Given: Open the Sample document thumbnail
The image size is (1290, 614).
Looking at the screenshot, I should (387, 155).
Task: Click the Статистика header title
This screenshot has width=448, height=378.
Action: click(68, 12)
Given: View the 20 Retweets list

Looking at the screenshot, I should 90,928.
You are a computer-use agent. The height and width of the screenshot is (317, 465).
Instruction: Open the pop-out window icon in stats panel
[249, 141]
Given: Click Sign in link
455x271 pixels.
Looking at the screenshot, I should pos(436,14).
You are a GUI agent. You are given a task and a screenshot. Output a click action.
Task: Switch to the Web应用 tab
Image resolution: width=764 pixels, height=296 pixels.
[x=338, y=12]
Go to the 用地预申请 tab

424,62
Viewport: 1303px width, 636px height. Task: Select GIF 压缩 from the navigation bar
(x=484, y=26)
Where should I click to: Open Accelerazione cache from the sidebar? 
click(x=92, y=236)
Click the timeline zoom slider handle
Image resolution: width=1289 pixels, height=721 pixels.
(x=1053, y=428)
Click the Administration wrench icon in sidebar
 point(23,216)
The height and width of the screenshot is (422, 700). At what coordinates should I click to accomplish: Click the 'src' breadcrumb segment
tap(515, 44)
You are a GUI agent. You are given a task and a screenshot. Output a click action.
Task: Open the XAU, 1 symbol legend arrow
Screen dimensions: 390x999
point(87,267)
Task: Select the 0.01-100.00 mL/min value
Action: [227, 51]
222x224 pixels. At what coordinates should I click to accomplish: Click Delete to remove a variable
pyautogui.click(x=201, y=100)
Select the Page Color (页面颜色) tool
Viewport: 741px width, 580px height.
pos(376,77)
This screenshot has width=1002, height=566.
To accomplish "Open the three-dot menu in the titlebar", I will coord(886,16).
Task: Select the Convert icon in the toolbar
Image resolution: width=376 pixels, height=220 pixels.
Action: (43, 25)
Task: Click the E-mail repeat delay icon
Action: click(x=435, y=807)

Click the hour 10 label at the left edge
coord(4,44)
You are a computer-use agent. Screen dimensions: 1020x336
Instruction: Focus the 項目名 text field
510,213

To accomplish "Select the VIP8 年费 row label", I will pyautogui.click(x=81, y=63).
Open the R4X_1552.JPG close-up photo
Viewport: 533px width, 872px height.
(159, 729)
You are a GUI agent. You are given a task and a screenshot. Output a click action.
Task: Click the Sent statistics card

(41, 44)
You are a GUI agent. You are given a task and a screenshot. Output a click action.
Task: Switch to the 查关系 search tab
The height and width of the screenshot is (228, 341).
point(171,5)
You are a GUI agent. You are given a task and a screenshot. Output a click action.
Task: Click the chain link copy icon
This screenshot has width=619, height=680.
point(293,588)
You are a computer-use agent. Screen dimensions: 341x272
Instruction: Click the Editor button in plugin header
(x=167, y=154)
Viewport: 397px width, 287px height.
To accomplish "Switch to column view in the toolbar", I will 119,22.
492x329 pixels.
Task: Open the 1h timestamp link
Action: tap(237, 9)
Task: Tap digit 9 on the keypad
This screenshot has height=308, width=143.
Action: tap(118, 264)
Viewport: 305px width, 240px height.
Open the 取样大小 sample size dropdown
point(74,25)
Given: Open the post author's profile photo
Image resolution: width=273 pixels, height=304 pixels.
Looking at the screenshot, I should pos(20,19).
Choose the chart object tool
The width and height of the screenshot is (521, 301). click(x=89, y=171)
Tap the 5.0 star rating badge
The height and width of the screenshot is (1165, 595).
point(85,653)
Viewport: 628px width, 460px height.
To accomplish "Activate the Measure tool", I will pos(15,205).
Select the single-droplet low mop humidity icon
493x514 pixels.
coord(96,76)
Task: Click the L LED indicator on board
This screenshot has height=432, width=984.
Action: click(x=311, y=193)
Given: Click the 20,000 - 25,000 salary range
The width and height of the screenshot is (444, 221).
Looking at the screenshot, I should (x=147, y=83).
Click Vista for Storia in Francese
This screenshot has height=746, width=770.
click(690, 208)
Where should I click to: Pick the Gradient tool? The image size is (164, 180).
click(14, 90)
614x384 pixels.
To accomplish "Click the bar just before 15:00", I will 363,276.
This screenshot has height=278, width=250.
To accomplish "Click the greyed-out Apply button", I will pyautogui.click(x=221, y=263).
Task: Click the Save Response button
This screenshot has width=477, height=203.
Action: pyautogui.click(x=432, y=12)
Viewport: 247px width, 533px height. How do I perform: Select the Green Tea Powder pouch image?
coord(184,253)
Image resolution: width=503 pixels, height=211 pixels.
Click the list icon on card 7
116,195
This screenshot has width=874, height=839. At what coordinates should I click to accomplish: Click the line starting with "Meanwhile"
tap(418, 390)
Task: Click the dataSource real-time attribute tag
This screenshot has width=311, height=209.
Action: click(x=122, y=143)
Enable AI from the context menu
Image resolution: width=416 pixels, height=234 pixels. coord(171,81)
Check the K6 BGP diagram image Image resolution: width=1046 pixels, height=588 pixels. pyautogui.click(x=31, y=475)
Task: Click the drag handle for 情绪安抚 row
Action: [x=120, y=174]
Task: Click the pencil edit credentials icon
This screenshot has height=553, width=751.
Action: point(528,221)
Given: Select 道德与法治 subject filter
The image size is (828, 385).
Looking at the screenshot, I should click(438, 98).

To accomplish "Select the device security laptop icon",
━━━━━━━━━━━━━━━━━━━━
- _Task instructions_: Please repeat the material between the lines holding "222x224 pixels. At" and "point(85,653)", inclusive, copying those lines without any change.

- _Answer_:
222x224 pixels. At what coordinates should I click to accomplish: Click Delete to remove a variable
pyautogui.click(x=201, y=100)
Select the Page Color (页面颜色) tool
Viewport: 741px width, 580px height.
pos(376,77)
This screenshot has width=1002, height=566.
To accomplish "Open the three-dot menu in the titlebar", I will coord(886,16).
Task: Select the Convert icon in the toolbar
Image resolution: width=376 pixels, height=220 pixels.
Action: (43, 25)
Task: Click the E-mail repeat delay icon
Action: click(x=435, y=807)

Click the hour 10 label at the left edge
coord(4,44)
You are a computer-use agent. Screen dimensions: 1020x336
Instruction: Focus the 項目名 text field
510,213

To accomplish "Select the VIP8 年费 row label", I will pyautogui.click(x=81, y=63).
Open the R4X_1552.JPG close-up photo
Viewport: 533px width, 872px height.
(159, 729)
You are a GUI agent. You are given a task and a screenshot. Output a click action.
Task: Click the Sent statistics card

(41, 44)
You are a GUI agent. You are given a task and a screenshot. Output a click action.
Task: Switch to the 查关系 search tab
The height and width of the screenshot is (228, 341).
point(171,5)
You are a GUI agent. You are given a task and a screenshot. Output a click action.
Task: Click the chain link copy icon
This screenshot has width=619, height=680.
point(293,588)
You are a computer-use agent. Screen dimensions: 341x272
Instruction: Click the Editor button in plugin header
(x=167, y=154)
Viewport: 397px width, 287px height.
To accomplish "Switch to column view in the toolbar", I will 119,22.
492x329 pixels.
Task: Open the 1h timestamp link
Action: tap(237, 9)
Task: Tap digit 9 on the keypad
This screenshot has height=308, width=143.
Action: tap(118, 264)
Viewport: 305px width, 240px height.
Open the 取样大小 sample size dropdown
point(74,25)
Given: Open the post author's profile photo
Image resolution: width=273 pixels, height=304 pixels.
Looking at the screenshot, I should pos(20,19).
Choose the chart object tool
The width and height of the screenshot is (521, 301). click(x=89, y=171)
Tap the 5.0 star rating badge
The height and width of the screenshot is (1165, 595).
point(85,653)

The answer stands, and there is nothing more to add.